8 January 2010
Real estate agency breaches the Spam Act
The Australian Communications and Media Authority has issued a formal warning to Danielou Pty Ltd, trading as Elders Real Estate Wollongong, following an investigation that found the real estate agency breached the Spam Act 2003 by sending commercial electronic messages without an unsubscribe facility.
‘This is the first enforcement measure taken against a real estate agent since an ACMA awareness campaign about unsolicited communications targeted at the real estate sector,’ said Chris Cheah, acting Chairman of the ACMA.
The campaign was held in response to the ACMA’s concerns about widespread non-compliance with marketing obligations by members of the real estate sector. The ACMA wrote to more than forty head offices of leading real estate franchisors and companies in 2009, informing them of key obligations and providing links to online training and resources to increase awareness of legal obligations and of the consequences of non-compliance.
‘It is disappointing that some real estate agents do not appear to have taken the opportunity to understand the requirements for complying with the Spam Act,’ Mr Cheah said.
The ACMA has a tiered approach to compliance and enforcement. While education is the first step, stronger enforcement action will be used if compliance is not achieved.
‘Real estate agents should consider themselves to be on notice,’ Mr Cheah added. ‘Members of the industry need to understand that, even when they are dealing with potential buyers on a one-to-one basis, these interactions are commercial and they need to comply with spam and telemarketing laws.’
Commercial electronic messages must be sent with the recipient’s consent and include a statement that the recipient can use an electronic address, provided in the message, to send an unsubscribe request. During the course of this investigation, the ACMA identified messages sent by Elders Real Estate Wollongong that did not contain unsubscribe wording to this effect.
The ACMA has taken a wide range of enforcement action against non-compliant ‘spammers’ in the last twelve months, including recent action in the Federal Court which resulted in significant penalties being imposed on both individuals and companies.
Under the Spam Act, potential penalties of up to $1.1 million per day may be imposed by the Federal Court for repeat offenders
If people are receiving commercial electronic messages for which they have not provided consent, or have been unable to unsubscribe themselves from a mailing list, complaints can be made at www.spam.acma.gov.au or by calling the ACMA on 1300 855 180.

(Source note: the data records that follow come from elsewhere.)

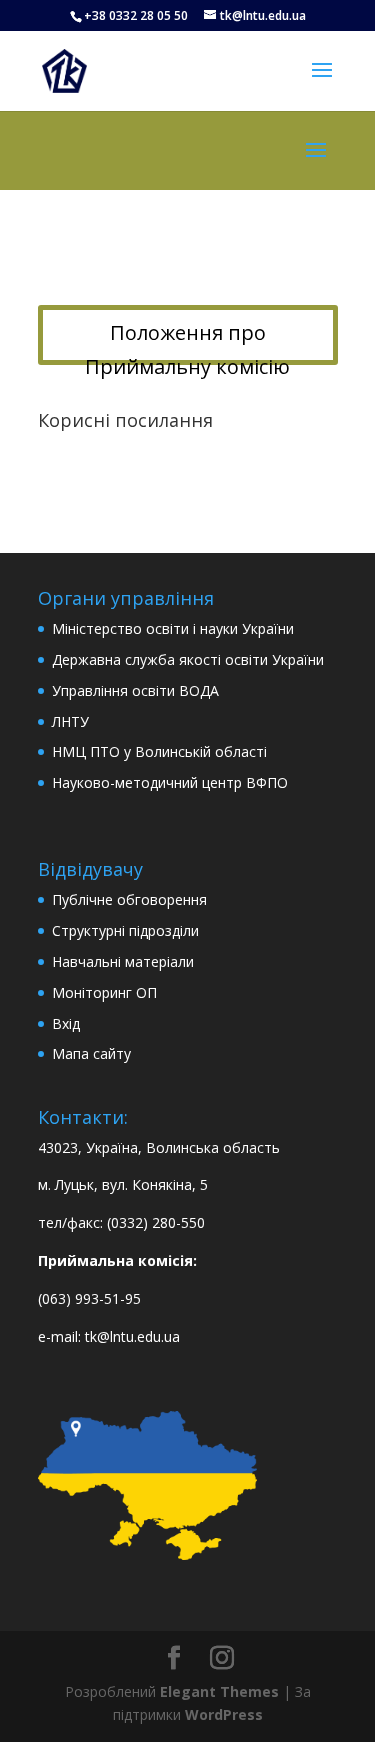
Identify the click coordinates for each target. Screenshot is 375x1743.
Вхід (66, 1023)
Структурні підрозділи (125, 930)
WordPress (224, 1714)
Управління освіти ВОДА (135, 690)
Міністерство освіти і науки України (173, 628)
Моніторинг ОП (104, 992)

Media contact: Donald Robertson, Media Manager, on (02) 9334 7980.
The Spam Act 2003 regulates unsolicited commercial electronic messages in Australia. Commercial electronic messages can be emails, SMS messages, MMS messages, instant messaging messages or any other similar messages.
The Act sets out that commercial electronic messages must have the following features:
- Consent – it must be sent with the recipient’s consent. They may give express consent, or consent may be inferred from their conduct and ‘existing business or other relationships’;
- Identify – it must contain clear and accurate information about the person or organisation that authorised the sending of the message; and
- Unsubscribe – it must contain a functional ‘unsubscribe’ facility to allow the recipient to opt out from receiving message from that source in the future.

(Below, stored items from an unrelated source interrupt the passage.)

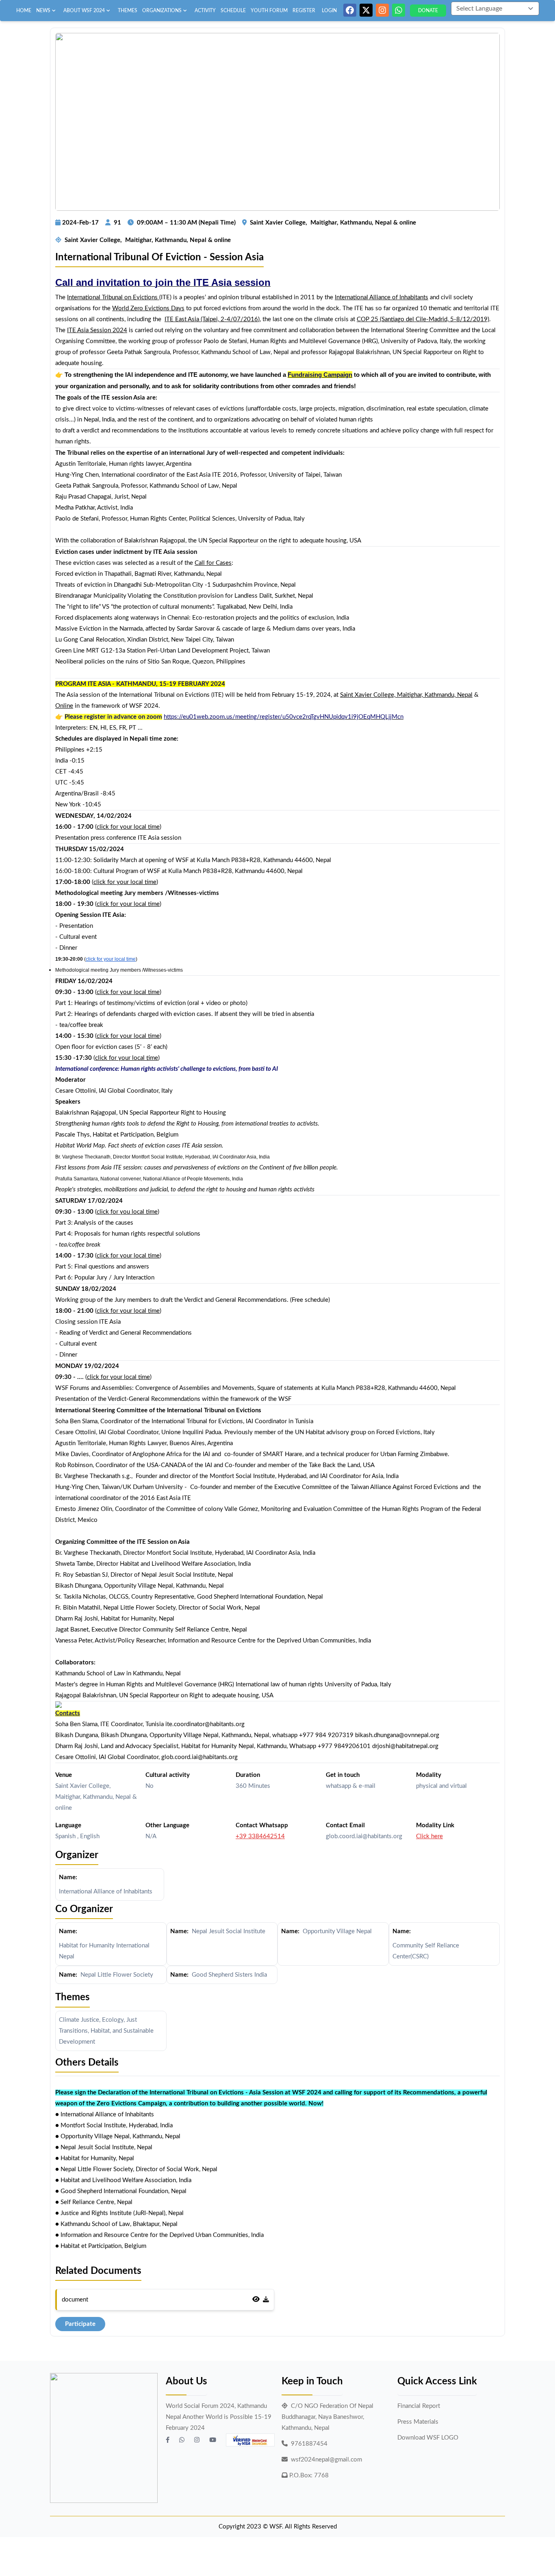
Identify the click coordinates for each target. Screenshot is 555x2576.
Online (64, 706)
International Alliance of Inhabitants (381, 297)
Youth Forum (269, 10)
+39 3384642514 (260, 1836)
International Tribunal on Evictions (112, 297)
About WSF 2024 (84, 10)
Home (23, 10)
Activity (205, 10)
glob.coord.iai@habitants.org (364, 1836)
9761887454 (309, 2444)
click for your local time (128, 827)
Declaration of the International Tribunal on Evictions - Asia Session (190, 2093)
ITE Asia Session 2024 (97, 330)
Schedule (233, 10)
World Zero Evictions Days (148, 308)
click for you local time (127, 1212)
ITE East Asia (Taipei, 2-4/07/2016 (211, 319)
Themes (127, 10)
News (43, 10)
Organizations (162, 10)
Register (304, 10)
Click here (429, 1836)
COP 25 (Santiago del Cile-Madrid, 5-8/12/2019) (423, 319)
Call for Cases (213, 563)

The penalty provisions of the legislation came into force in 2004. At that time Australia was tenth in the ranking of spam-relaying countries for email spam, according to the Sophos list. For the 2008 calendar year, Australia had fallen to 32nd.
The Act provides a range of enforcement options and the ACMA determines an appropriate action on a case-by-case basis. Formal warnings are used by the ACMA to indicate concerns about alleged contraventions and allow for the business or individual to take compliance action to prevent any future contraventions.